- _Activity_
The line containing "Given: Tap the" and every line after it, through the end of the records below, are to be reproduced exactly, with the pictures left out.
━━ Extracted information ━━
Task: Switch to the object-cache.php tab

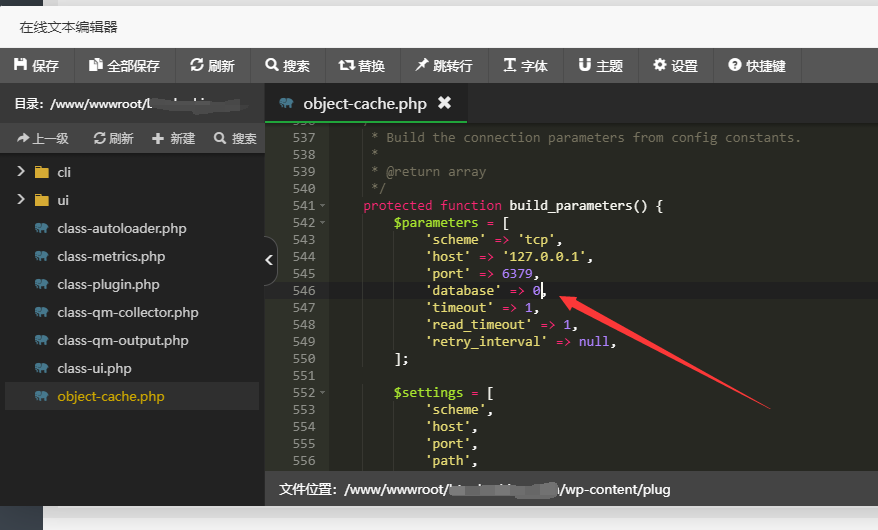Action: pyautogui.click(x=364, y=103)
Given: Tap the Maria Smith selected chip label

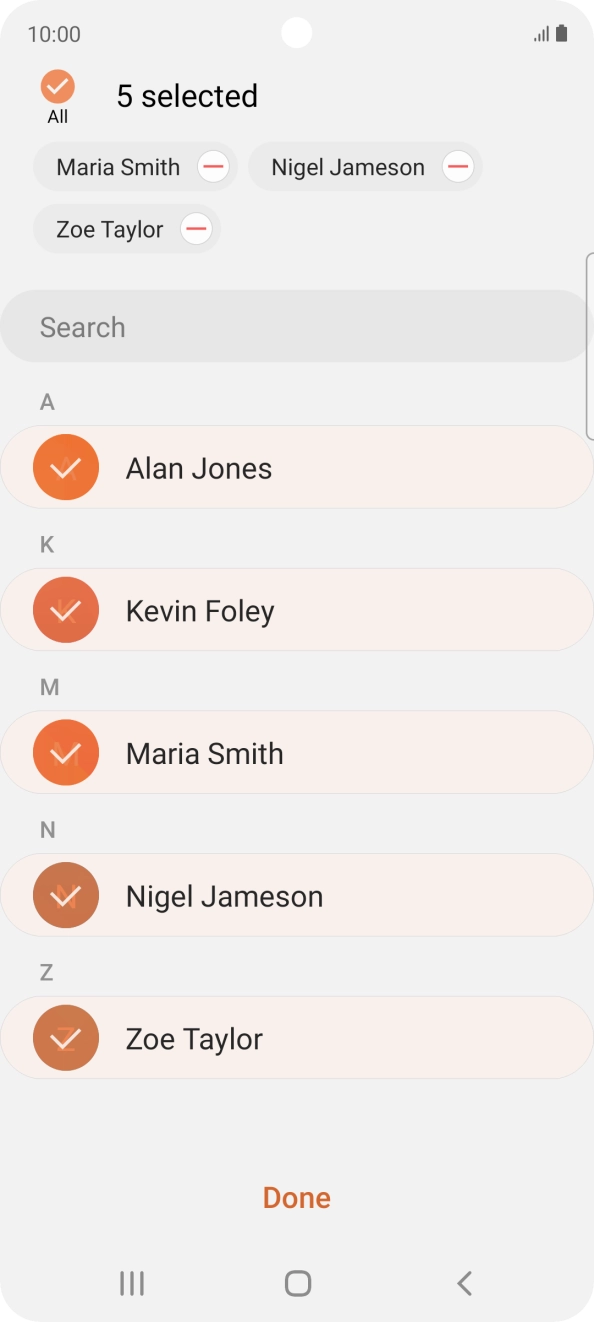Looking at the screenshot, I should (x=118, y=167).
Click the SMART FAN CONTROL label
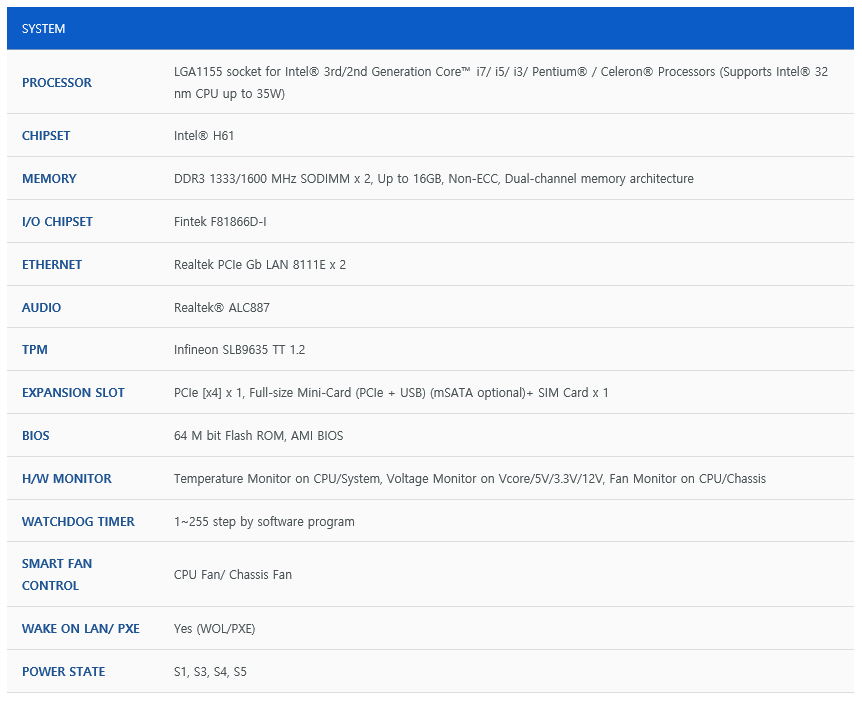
━━━
- _Solution to this task_
Given: Tap the Maria Smith selected chip label

Looking at the screenshot, I should (x=118, y=167).
Click the SMART FAN CONTROL label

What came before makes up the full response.